----- TEXT SECTION

As described earlier, we expand the VerbNet-style classification of biomedical verbs of Korhonen et al. [15] (see “Automatic verb classification” section) with a list of new candidate verbs selected from BioSimVerb (see “Representation learning” section). We use BioSimVerb as a source for candidate verbs for multiple reasons: First, it contains verbs that have been manually validated by domain experts, chosen based on their common usages in biomedical text. This avoids the problem of including overly general verbs such as ’have’ and ’be’ or too specific verbs such as ’x-ray’. Second, these verbs have been sourced from journals across 120 sub-domains of biomedicine (as categorized by Broad Subject Terms [28]), ensuring a wide coverage over different areas. Such wide coverage is essential as our methodology is ultimately aimed at suporting the creation of BioVerbNet. Furthermore, since we evaluate our models against BioSimVerb, we expect that our optimized model can best capture the syntactic and semantic properties of verbs in BioSimVerb. Finally, to connect new candidates to a class in the existing verb resource, we use the Nearest Centroid Classifier. It represents each class by the centroid of its member verbs in vector space (from our optimized representation) and connects the new candidates to their nearest class centroids (in terms of euclidean distance).

Human evaluation of verb classes

Since our aim is to investigate the suitability of our classification methodology for facilitating the creation of BioVerbNet, we use human experts (two linguists and two biologists) to evaluate the novel member verbs and possible novel classes in the sample of a classifier output. Following well-established practices in related works [37, 52], the task of the experts is to determine whether the new member verbs within each verb class are similar enough in terms of their meaning and syntactic patterns to the existing verbs in the original classification to be legitimate members of the class. Whenever this is the case, the method has accurately learned correct classification. When this is not the case, the verbs are examined further for potential discovery of new subclasses to be included in the original classification. When verbs are clearly misclassified, they are excluded or re-assigned to other classes as agreed by the experts.

For this evaluation, the experts followed guidelines specifically developed for the purpose (can be found in Additional file 1). The data provided for the experts includes the original class names and member verbs from the resource of Korhonen et al. [15], the new member verbs from the classifier output and the set of 10 most frequent dependency contexts for each verb. For example, all verbs from the Class 1.2 are labelled ’Verb of affect’, the class consists of member verbs such as modulate and regulate which are used to describe events that have an effect on entities. The dependency context of regulate as in the sentence Dox could effectively regulate bFGF expression is denoted as (subj#obj). Thirty sentence examples, three per the ten most frequent dependencies of each verb, are also provided along with the dependency information to demonstrate how each individual verb is used in context.

Dataset construction

Data

The dependency-parsed corpus is compiled from the pre-processed PubMed Central Open Access subset (PMC) and PubMed abstracts, which are distributed by Hakala et al. [53]. POS tags and tokens in this resource are generated using the BLLIP constituency parser [54] trained on a biomedical corpus [55]. The resource covers over 26M abstracts and 1.4M full articles with more than 388M parsed sentences. We filter out words that appear fewer than 100 times in text, as suggested in the work of Levy and Goldberg [49]. Consequently, the corpus consists of approximately 27 million word types.

----------

**THINGS TO DO:**
a) Output the part of the passage on biomedical verb classification that begins at the words "The dependency-parsed corpus" and ends after the words "million word types.".
b) Translate this sentence from the passage on biomedical verb classification into Spanish: "It represents each class by the centroid of its member verbs in vector space (from our optimized representation) and connects the new candidates to their nearest class centroids (in terms of euclidean distance)."
The records that come after this passage have no role here.

----- RECORDS SUPPLIED

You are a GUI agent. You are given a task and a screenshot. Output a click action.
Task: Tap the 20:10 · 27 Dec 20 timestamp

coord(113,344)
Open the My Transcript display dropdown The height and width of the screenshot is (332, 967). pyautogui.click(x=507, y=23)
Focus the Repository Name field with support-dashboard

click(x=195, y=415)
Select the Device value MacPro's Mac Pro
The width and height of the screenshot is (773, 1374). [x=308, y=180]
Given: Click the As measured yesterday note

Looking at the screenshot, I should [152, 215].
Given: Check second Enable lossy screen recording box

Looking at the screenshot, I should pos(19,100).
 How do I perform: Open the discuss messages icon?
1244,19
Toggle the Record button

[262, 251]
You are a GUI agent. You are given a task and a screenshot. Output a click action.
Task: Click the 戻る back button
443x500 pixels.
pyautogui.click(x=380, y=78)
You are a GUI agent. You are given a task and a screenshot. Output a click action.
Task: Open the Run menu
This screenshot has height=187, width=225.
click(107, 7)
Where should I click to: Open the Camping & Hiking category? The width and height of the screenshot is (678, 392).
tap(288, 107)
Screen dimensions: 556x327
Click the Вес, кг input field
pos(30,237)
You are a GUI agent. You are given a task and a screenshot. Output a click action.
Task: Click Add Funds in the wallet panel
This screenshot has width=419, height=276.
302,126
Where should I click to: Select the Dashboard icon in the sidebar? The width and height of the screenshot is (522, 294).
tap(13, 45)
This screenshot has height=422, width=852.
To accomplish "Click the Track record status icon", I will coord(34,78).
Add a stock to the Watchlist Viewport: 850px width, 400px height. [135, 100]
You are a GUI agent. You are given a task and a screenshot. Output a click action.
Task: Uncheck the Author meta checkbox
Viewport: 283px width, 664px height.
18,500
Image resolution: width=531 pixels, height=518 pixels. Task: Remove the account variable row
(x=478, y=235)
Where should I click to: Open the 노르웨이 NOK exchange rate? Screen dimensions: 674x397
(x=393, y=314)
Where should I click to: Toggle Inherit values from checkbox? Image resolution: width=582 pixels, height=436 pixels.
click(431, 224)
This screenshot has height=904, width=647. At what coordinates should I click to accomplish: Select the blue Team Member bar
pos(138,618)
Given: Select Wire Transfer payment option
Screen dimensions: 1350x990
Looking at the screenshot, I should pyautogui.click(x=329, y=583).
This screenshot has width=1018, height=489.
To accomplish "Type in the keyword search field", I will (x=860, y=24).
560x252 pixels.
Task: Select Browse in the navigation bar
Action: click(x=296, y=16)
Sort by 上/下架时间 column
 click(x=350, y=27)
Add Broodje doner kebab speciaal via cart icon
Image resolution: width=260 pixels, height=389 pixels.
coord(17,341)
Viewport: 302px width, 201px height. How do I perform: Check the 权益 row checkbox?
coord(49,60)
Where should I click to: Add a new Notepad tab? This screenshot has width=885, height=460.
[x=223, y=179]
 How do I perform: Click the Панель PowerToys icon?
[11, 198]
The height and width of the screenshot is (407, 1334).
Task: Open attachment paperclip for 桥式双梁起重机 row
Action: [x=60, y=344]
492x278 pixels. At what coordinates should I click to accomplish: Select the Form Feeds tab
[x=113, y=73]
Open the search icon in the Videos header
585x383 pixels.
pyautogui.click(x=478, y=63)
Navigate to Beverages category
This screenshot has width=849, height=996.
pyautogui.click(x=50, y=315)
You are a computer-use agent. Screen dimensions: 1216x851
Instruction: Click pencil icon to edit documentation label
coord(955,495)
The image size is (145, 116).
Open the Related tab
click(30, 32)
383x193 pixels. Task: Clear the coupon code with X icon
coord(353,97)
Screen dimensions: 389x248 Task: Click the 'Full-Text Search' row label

----------

**ANSWER SET:**
a)
The dependency-parsed corpus is compiled from the pre-processed PubMed Central Open Access subset (PMC) and PubMed abstracts, which are distributed by Hakala et al. [53]. POS tags and tokens in this resource are generated using the BLLIP constituency parser [54] trained on a biomedical corpus [55]. The resource covers over 26M abstracts and 1.4M full articles with more than 388M parsed sentences. We filter out words that appear fewer than 100 times in text, as suggested in the work of Levy and Goldberg [49]. Consequently, the corpus consists of approximately 27 million word types.

b) Representa cada clase mediante el centroide de sus verbos miembros en el espacio vectorial (a partir de nuestra representación optimizada) y conecta los nuevos candidatos con los centroides de clase más cercanos (en términos de distancia euclidiana).